Rahma: Iya sih. Ini banyak kok ide tulisan gw simpen di Google Keep.
Rahma: Tapi gak ditulis, sama aja to? *lempar pisang goreng*
Rahma: *mangap*
Rahma: *nyingkirin piring pisang goreng dulu*
Monolog apa sih ini. Hhhhh.
Blogger aktif tahun 2010 dan tahun-tahun sebelumnya pasti ngerasain kejayaan blogging. Blogwalking, saling visit, komen di postingan, saling follow, komen di chatbox, sibuk mempercantik tampilan blog, custom widget mulu, dan pasang banyak badge pluuusss ikut giveaway yang mengharuskan nulis dengan tema tertentu. Oh I miss the good old days! Enam tahun kemudian, fitur media sosial makin lengkap termasuk buat nulis cerita panjang.
Mendapati tweet pak Nukman seperti tamparan buat gw. Angsajenius dibuat tahun 2010 sebagai tempat gw cerita. Karena gw ingin tetap hidup meskipun cuma lewat cerita. Bukan sekali dua kali ada orang nanya kenapa gw ngga nulis tentang per-IT-an, dunia yang gw selami sejak 2008 masuk kuliah di IT Telkom. Tapi dari awal memang angsajenius ngga ada niatan ke sana, ini adalah tempat gw cerita. Bukankah kita bisa mengenal seseorang melalui ceritanya? Dan bukankah satu cerita bisa menumbuhkan gagasan dan ide-ide brilian yang baru?
Ngutip kalimatnya seorang temen blogger, karena nisan tidak memberikan apapun selain nama, tanggal lahir dan tanggal wafat. Maka blogginglah supaya tetap hidup, kita ngga pernah tahu kan dari tulisan mana orang terinspirasi untuk berbuat baik?

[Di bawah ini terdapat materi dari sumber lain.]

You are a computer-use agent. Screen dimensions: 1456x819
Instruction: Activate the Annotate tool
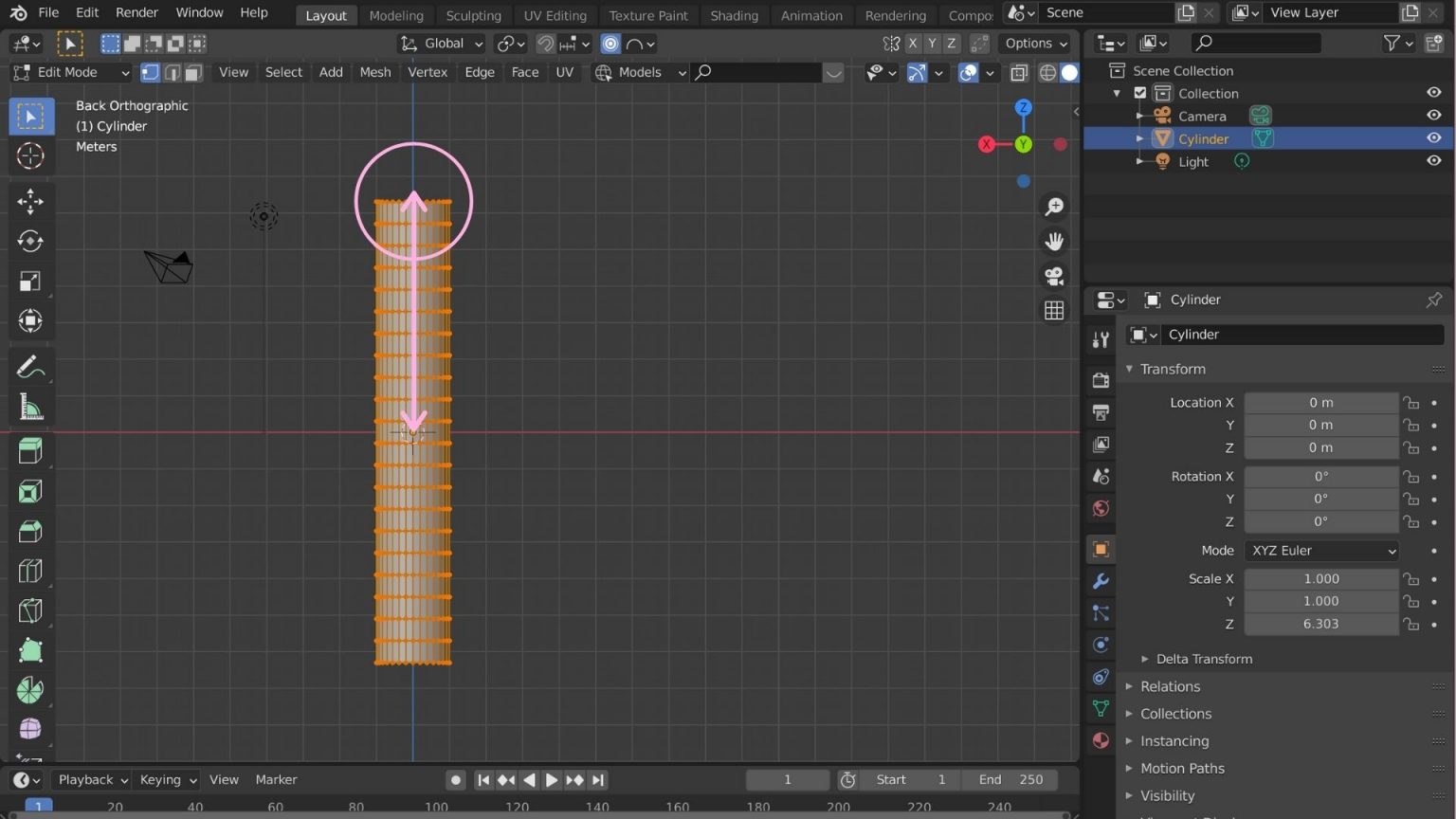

Blog memang rumah untuk ide, gagasan dan kisah. Facebook, instagram, path, twitter hanyalah jendela dan pintunya. Kita bisa memberi dengan mengulurkan tangan lewat jendela, tapi untuk memberi sambil berbincang maka masuklah ke rumahnya. Tengoklah isi rumahnya, jangan hanya berdiri di depan jendela.
Bahagia rasanya tiap mendapati postingan dibaca sampe seribu view, walaupun ngga jarang juga cuma 300an. Bahagia rasanya tiap nemu komentar di blog karena it takes more effort dibandingkan komen di media sosial. Bahagia rasanya diapresiasi, bukan berarti haus apresiasi tapi itu salah satu pelecut untuk terus bercerita. Sumbu utamanya tetep aja kemauan untuk punya rumah di dunia maya, yang kadang disiram bahan bakar dengan pertanyaan suami "Mana blognya kok ngga diupdate, nulis lagi dong."
Gw sangat sadar banyak yang lebih senior di dunia perbloggingan, lebih rutin update, lebih bermutu kontennya, lebih tinggi hit-nya, tapi hidup tak selalu soal perbandingan. Lelah kapten kalau terus membandingkan. Lakukan yang lo bisa, bukan malah menggerutu karena kalah dari orang lain sebutlah namanya siapa.
Jadi, mau mengisi rumah dengan perabot bermutu atau terus sibuk memandang foto perabot tetangga lewat jendela, Rahma?